SENDİKALAR NE KADAR BAŞARILI
Giderek derinleşen ekonomik krizden en fazla etkilenenler işçi sınıfının işçi statüsünde çalıştırılan kesimi. İşçi sendikaları sayıları giderek artan ve sorunları giderek yoğunlaşan işçileri gerektiği gibi temsil edebiliyor mu?

Giderek derinleşen ekonomik krizden en fazla etkilenenler işçi sınıfının işçi statüsünde çalıştırılan kesimi. İşçi sendikaları sayıları giderek artan ve sorunları giderek yoğunlaşan işçileri gerektiği gibi temsil edebiliyor mu? Sendikasız işçileri örgütlemek için ciddi çabaları var mı? Örgütlenme engelleri çok mu büyük; yoksa sorun sendikaların anlayış, yapı ve uygulamalarında mı?

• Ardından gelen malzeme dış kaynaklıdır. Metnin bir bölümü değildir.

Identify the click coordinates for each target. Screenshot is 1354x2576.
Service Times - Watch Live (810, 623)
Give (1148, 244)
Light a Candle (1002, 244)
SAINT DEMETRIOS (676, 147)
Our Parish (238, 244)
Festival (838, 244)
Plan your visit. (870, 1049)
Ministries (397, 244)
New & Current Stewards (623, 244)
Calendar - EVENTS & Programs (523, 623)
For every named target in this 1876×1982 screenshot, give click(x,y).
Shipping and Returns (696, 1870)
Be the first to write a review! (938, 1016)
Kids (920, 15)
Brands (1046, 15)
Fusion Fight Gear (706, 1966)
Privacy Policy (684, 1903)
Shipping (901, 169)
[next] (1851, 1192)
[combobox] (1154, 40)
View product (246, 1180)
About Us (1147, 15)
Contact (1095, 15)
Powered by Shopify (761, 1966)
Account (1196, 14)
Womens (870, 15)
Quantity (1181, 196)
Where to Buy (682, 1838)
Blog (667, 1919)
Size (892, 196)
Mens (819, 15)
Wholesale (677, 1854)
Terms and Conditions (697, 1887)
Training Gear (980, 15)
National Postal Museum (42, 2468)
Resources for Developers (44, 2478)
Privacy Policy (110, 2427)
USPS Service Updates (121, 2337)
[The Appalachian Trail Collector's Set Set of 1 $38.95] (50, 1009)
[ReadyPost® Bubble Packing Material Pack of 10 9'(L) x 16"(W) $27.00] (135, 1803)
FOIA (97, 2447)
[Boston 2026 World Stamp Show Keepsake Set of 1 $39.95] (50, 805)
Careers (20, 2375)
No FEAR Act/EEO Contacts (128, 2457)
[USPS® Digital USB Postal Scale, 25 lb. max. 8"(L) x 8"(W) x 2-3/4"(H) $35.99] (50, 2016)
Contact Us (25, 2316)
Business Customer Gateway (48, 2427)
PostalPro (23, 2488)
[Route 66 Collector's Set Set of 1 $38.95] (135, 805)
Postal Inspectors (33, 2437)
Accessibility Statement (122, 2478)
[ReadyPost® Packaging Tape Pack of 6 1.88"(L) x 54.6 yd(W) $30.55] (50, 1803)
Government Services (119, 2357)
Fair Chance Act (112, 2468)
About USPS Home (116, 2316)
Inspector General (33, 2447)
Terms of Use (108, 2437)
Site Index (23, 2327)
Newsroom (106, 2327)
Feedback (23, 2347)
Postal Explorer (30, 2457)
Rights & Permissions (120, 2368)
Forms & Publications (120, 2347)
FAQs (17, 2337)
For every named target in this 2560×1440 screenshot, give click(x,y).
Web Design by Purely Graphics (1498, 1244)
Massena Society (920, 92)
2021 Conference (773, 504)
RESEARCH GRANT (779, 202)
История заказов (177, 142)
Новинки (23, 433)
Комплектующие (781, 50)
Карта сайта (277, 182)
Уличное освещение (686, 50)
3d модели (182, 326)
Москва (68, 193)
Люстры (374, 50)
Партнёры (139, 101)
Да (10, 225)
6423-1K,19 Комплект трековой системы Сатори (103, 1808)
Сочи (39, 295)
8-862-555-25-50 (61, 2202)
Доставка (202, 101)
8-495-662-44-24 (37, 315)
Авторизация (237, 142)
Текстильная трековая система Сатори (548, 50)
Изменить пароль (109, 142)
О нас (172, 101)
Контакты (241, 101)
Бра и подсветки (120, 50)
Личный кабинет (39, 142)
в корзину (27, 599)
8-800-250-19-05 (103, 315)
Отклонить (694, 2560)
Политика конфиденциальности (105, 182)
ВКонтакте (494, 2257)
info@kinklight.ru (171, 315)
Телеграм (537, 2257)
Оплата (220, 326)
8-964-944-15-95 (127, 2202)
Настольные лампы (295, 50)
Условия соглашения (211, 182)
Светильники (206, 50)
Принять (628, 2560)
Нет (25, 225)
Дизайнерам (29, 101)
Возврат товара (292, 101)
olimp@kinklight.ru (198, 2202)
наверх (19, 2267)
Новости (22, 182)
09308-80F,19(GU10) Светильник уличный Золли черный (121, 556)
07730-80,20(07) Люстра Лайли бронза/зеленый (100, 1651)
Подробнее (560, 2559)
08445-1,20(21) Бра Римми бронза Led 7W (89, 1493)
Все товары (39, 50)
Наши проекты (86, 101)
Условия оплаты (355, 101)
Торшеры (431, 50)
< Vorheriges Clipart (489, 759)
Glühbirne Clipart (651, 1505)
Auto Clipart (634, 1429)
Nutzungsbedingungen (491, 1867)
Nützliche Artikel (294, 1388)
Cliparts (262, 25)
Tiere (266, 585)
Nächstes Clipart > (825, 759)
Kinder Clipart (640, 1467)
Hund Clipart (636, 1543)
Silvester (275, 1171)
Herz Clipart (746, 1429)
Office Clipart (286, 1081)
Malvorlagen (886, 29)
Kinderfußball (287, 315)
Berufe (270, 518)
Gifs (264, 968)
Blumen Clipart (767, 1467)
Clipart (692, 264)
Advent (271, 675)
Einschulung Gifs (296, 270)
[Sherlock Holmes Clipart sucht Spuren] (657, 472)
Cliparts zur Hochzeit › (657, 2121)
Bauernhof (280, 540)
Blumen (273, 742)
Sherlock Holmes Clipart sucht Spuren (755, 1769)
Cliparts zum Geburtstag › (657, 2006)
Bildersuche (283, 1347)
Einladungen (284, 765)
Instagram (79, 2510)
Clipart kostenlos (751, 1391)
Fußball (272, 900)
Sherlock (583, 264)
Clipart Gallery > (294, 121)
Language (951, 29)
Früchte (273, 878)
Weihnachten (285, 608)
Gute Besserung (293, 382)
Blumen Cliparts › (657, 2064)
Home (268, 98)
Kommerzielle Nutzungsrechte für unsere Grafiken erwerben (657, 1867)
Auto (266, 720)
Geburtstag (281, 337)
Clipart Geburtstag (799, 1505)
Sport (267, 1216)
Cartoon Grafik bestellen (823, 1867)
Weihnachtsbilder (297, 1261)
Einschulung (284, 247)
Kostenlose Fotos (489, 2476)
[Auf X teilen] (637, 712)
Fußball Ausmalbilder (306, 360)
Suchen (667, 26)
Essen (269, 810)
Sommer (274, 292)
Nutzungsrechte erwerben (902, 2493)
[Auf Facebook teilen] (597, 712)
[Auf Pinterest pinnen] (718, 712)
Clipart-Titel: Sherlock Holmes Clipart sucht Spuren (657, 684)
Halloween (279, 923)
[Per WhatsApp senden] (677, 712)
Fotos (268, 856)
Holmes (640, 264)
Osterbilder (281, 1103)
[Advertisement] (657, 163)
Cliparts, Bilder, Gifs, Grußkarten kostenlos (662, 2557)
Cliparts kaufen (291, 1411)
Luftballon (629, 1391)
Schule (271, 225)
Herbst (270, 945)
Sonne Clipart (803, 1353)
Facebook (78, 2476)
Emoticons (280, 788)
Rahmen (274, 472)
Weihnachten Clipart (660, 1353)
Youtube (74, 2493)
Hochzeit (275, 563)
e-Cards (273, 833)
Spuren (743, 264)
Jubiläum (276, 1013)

Çalışma ve Sosyal Güvenlik Bakanlığının Ocak 2015 istatistiklerine göre, işçi sendikalannın üyelerinin işkollarına göre dağılımı aşağıdaki tabloda yer almaktadır. Türkiye’de 12.2 milyon işçi, 1.3 milyon sendika üyesi var. Sendikalaşma oranı yüzde 10.65. Bu rakamlar doğru mu? Tam değil. Sendika üyesiyken işsiz kalanlar bir yıl süreyle üyeliğini sürdürüyor. Bir işyerinde toplusözleşme kapsamında sendika üyesiyken o işyerinden ayrılıp aynı işkolunda sendikasız başka bir işyerine giren işçinin üyeliği devam ediyor. Bazı işyerlerindeki işçiler de, bir örgütlenme çabasının parçası olmadan bir sendikaya üye oluyorlar.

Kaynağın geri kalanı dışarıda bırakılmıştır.